How to Budget Realistically
The companies that get the best outcomes from custom software investments follow a consistent pattern. Here is the framework:
Start With the Problem, Not the Solution
Before thinking about technology, quantify the problem you are solving. How much is the current process costing you in labor, errors, lost customers, or missed opportunities? That number sets the ceiling for what the software should cost. If you are spending $200,000 per year on manual data entry, a $120,000 automation project with $20,000 annual maintenance pays for itself in 8 months.
Define the Minimum Viable Scope
List every feature you want. Then cut it in half. Then cut it in half again. What remains is probably your MVP. The features you cut are not gone — they are deferred to Phase 2, when you have real user feedback to confirm they are worth building.
Budget for the Full Lifecycle
Your budget should account for:
- Discovery and planning: 5-10% of total project budget.
- Design: 10-15% of total project budget.
- Development: 50-60% of total project budget.
- Testing and QA: 15-20% of total project budget.
- Deployment and launch support: 5-10% of total project budget.
- Year-one maintenance: 15-20% of the initial build cost, budgeted separately.

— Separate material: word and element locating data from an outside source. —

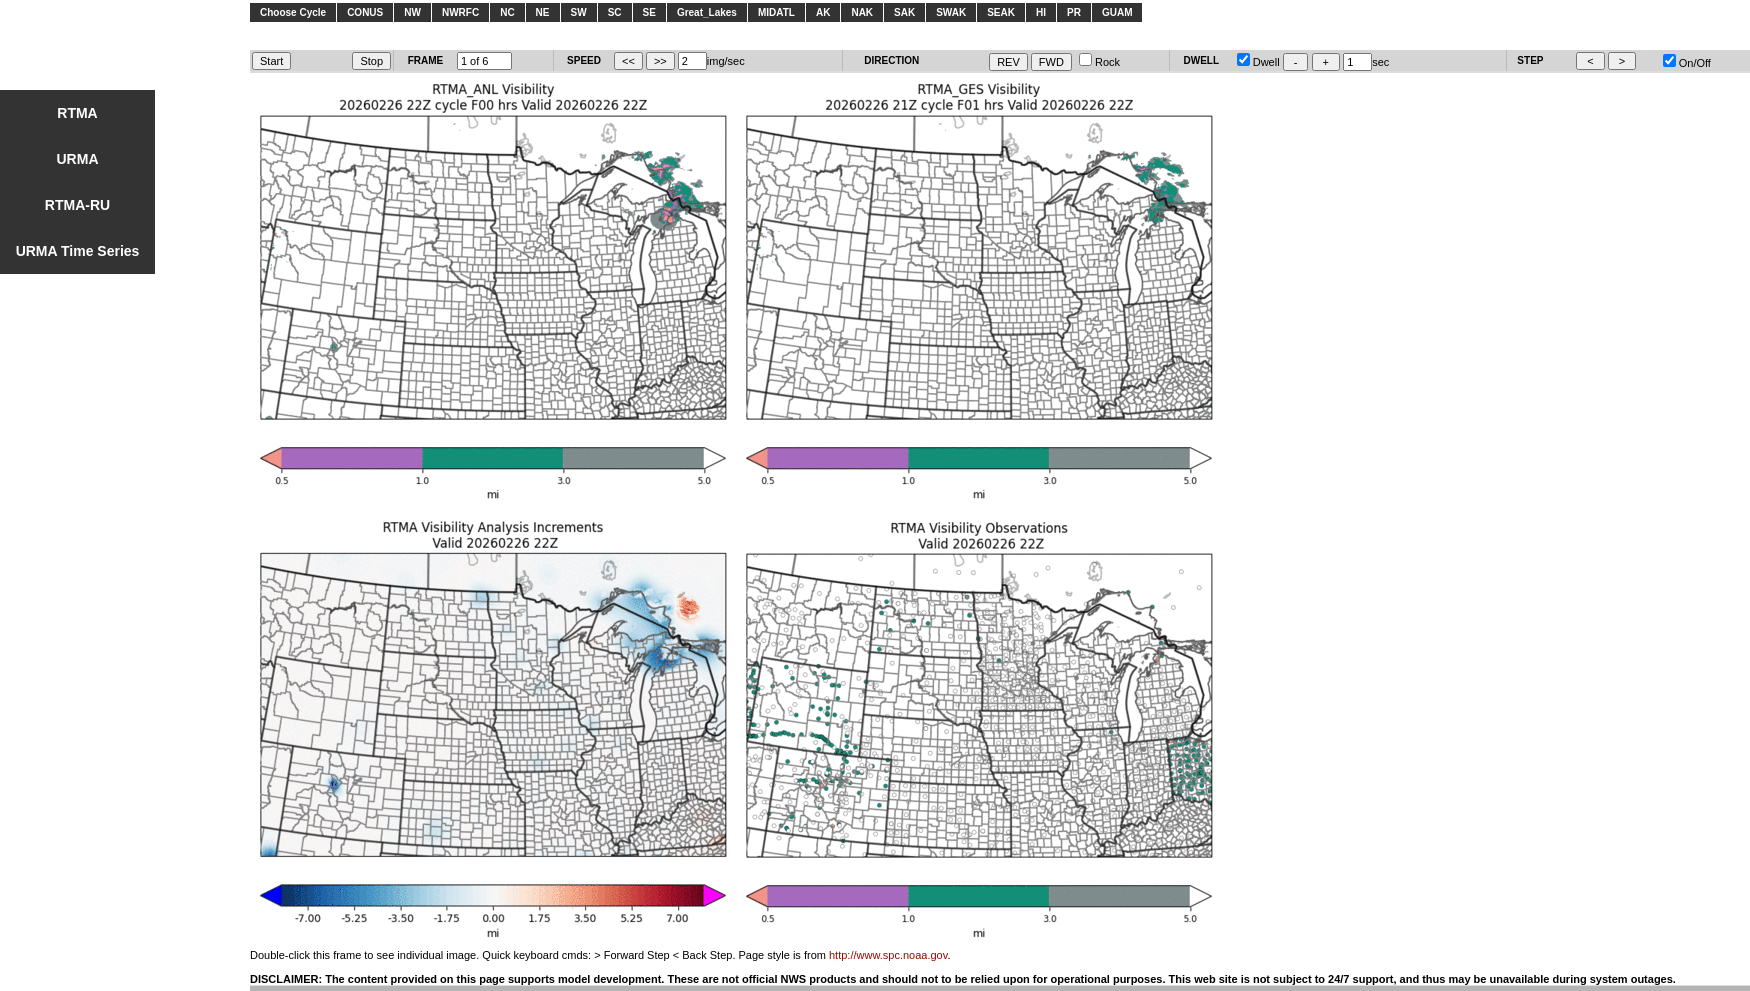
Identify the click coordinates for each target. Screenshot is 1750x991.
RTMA (77, 113)
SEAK (1001, 12)
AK (823, 12)
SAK (904, 12)
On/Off (1687, 63)
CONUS (365, 12)
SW (579, 12)
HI (1041, 12)
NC (507, 12)
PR (1074, 12)
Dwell (1258, 62)
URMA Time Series (78, 251)
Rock (1099, 62)
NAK (862, 12)
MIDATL (776, 12)
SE (649, 12)
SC (615, 12)
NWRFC (460, 12)
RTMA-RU (77, 205)
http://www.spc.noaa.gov (888, 955)
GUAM (1117, 12)
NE (543, 12)
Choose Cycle (293, 12)
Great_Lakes (707, 12)
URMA (78, 159)
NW (412, 12)
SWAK (951, 12)
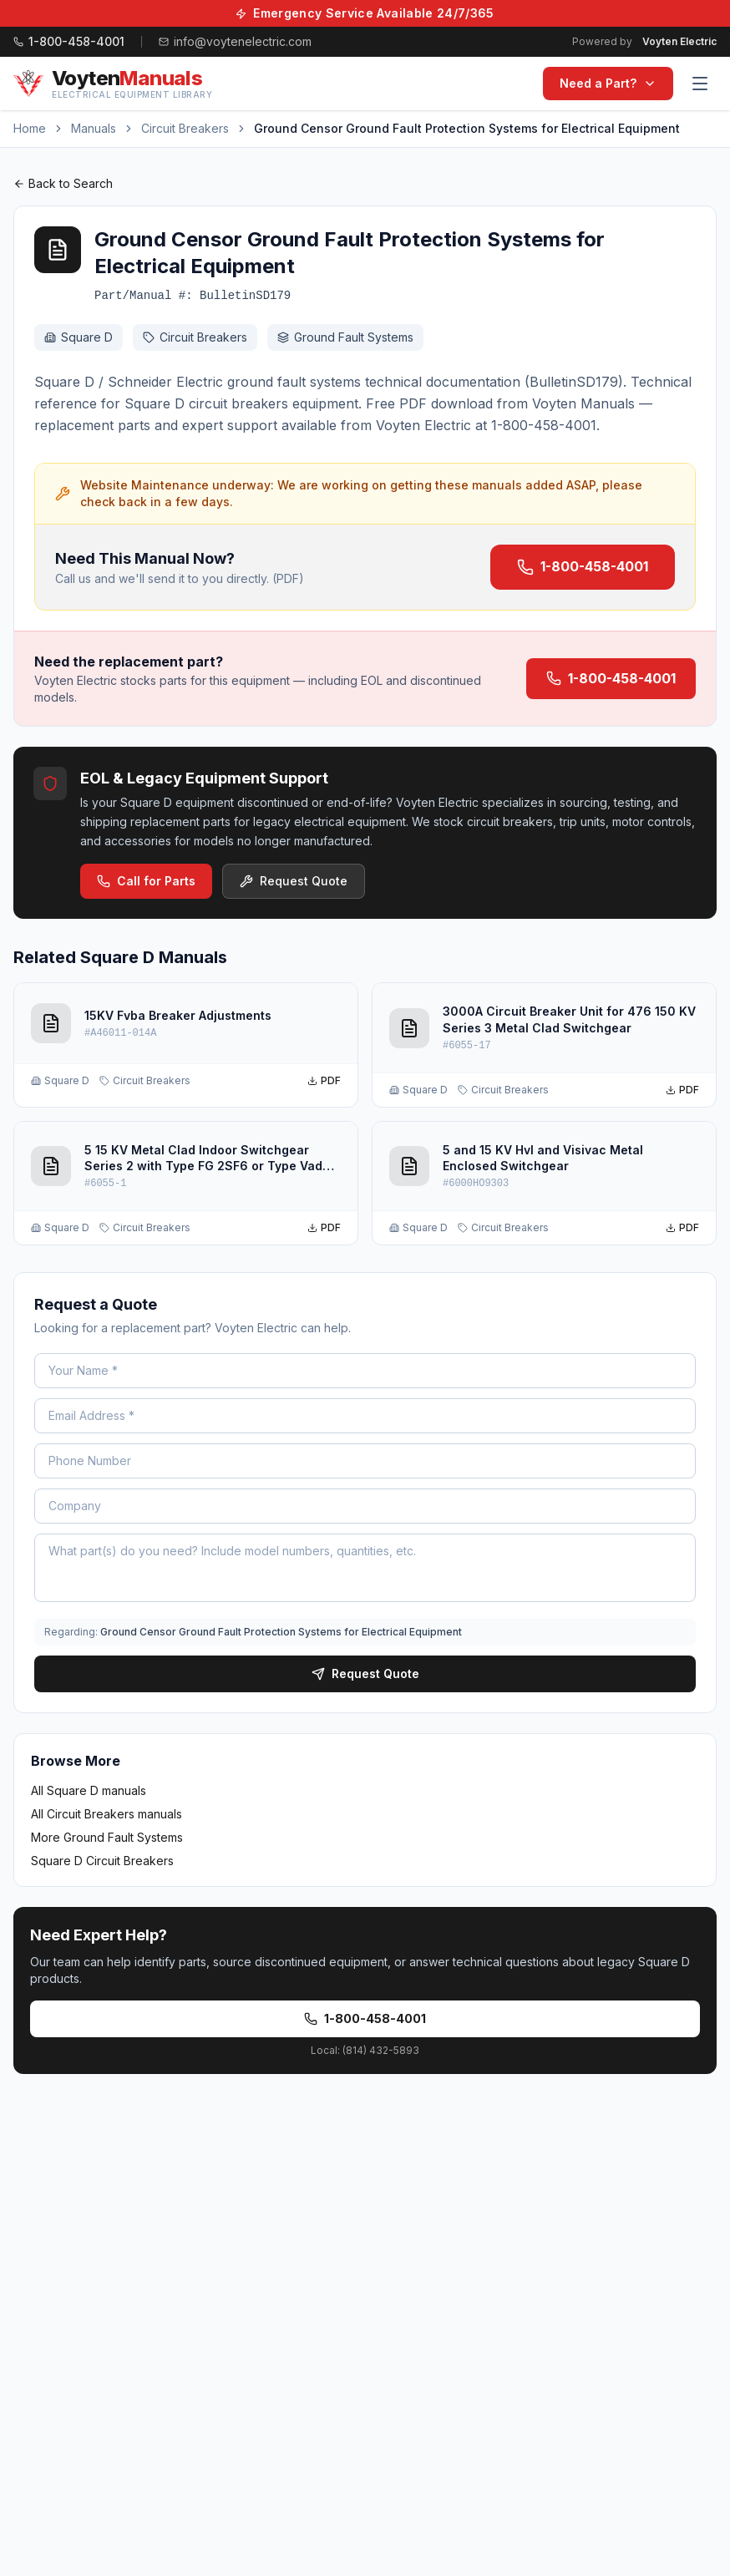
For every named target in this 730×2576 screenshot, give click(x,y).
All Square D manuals (88, 1790)
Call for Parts (146, 881)
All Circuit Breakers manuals (106, 1814)
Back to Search (63, 183)
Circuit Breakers (185, 128)
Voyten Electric (679, 41)
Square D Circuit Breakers (102, 1860)
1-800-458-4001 (582, 567)
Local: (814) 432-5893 (365, 2050)
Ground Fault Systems (345, 337)
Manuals (93, 128)
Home (29, 128)
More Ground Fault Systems (107, 1837)
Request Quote (293, 881)
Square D (78, 337)
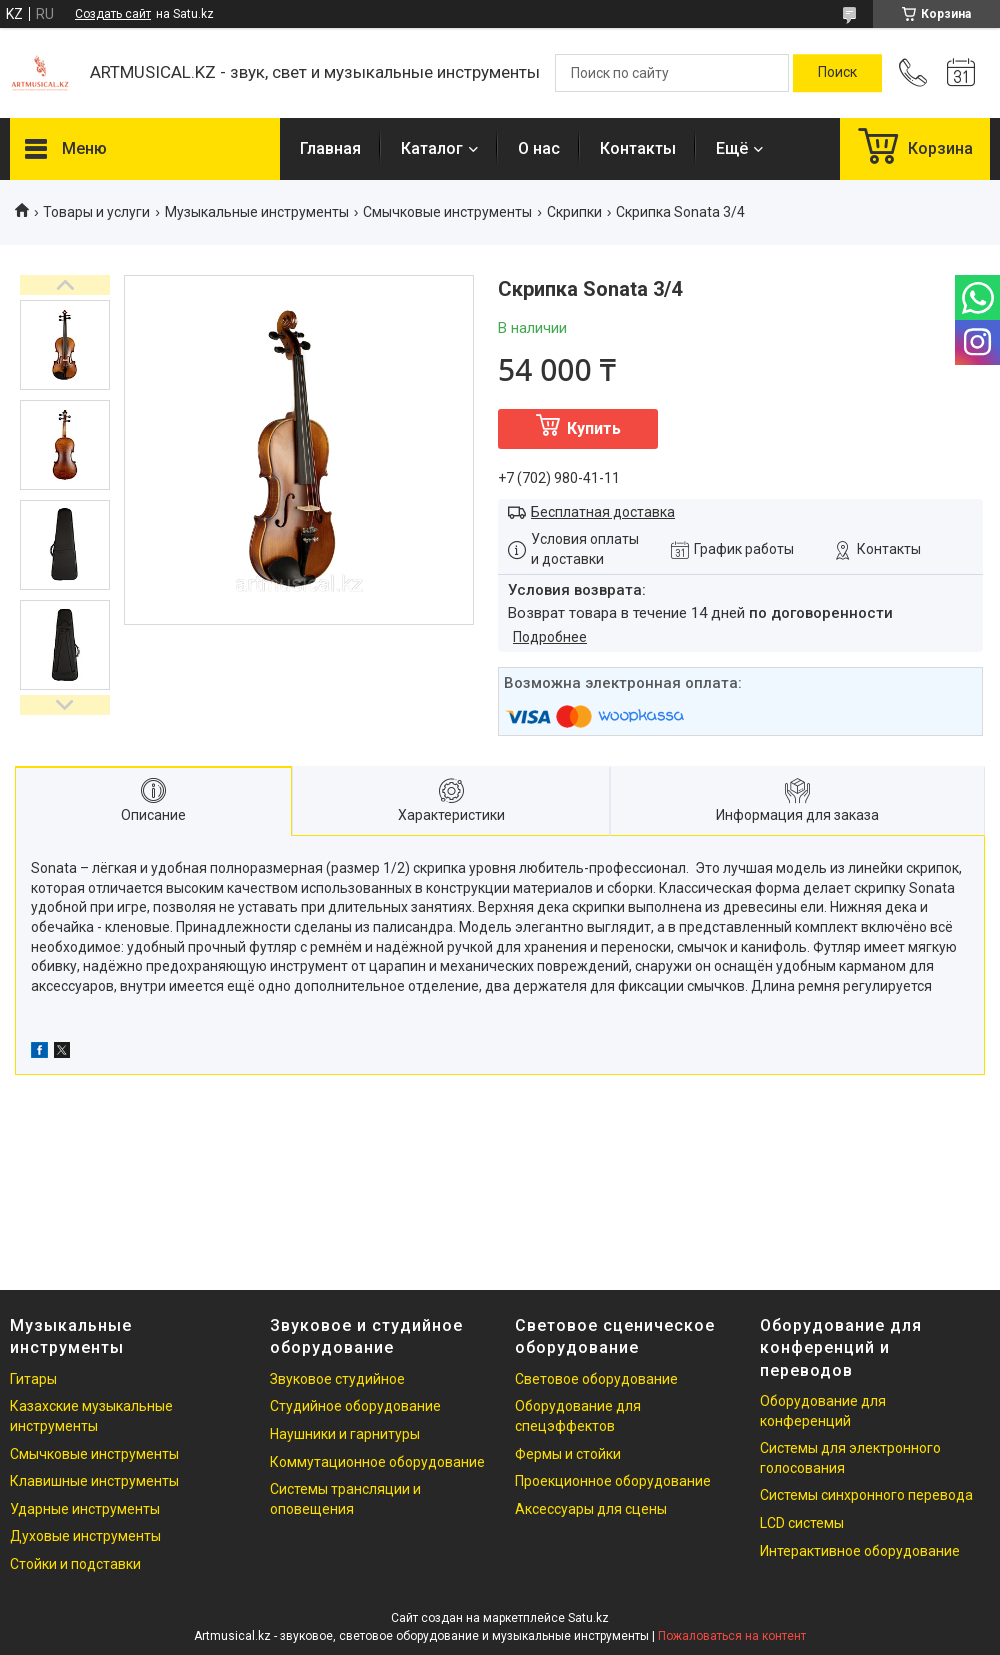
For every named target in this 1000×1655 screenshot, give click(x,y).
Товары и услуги (96, 212)
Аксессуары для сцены (591, 1509)
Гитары (33, 1379)
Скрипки (574, 212)
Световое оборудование (596, 1379)
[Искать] (837, 73)
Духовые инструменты (85, 1536)
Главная (330, 148)
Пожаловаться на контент (732, 1636)
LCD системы (802, 1523)
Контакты (638, 148)
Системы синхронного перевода (866, 1495)
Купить (594, 428)
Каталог (432, 148)
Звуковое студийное (337, 1379)
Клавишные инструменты (94, 1481)
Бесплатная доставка (603, 512)
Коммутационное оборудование (377, 1462)
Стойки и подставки (75, 1564)
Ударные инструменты (85, 1509)
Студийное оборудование (355, 1406)
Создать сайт (113, 14)
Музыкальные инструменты (257, 212)
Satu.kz (588, 1618)
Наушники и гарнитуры (345, 1434)
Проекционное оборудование (613, 1481)
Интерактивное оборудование (860, 1551)
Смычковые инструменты (447, 212)
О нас (539, 148)
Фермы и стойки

Build in a Contingency Buffer
Software projects encounter unknowns. API integrations break. Requirements evolve when stakeholders see working software. A 20% contingency buffer is not pessimism — it is realism. If you do not use it, that money stays in your pocket. If you do need it, you will be grateful it was there.
Invest in Discovery Before Committing to a Build
A paid discovery phase ($3,000-$10,000 depending on project complexity) produces a detailed technical specification, wireframes, architecture plan, and a much more accurate cost estimate. This small upfront investment routinely saves 20-40% on total project cost by preventing scope misalignment and rework.
“The most expensive software is the software that does not solve the problem. Budget for understanding the problem first, and the solution will cost less than you expected.”
The Bottom Line
Custom software in 2026 costs less than it did three years ago, primarily because AI-augmented development teams ship faster and offshore talent has become more accessible and more skilled. But "less" does not mean "cheap." Quality software engineering is a skilled, complex discipline, and the cost reflects that.
The companies that spend wisely share a few habits: they invest in discovery before committing to a build, they scope aggressively to the minimum viable product, they choose an engagement model that matches their project's uncertainty level, and they budget for the full lifecycle rather than just the initial build.
If you are evaluating a custom software investment, start by defining the problem and its cost. Then find a partner who will challenge your assumptions, push back on unnecessary scope, and give you transparent pricing with clear breakdowns. The right partner saves you more money through honest scoping than any discount on hourly rates ever could.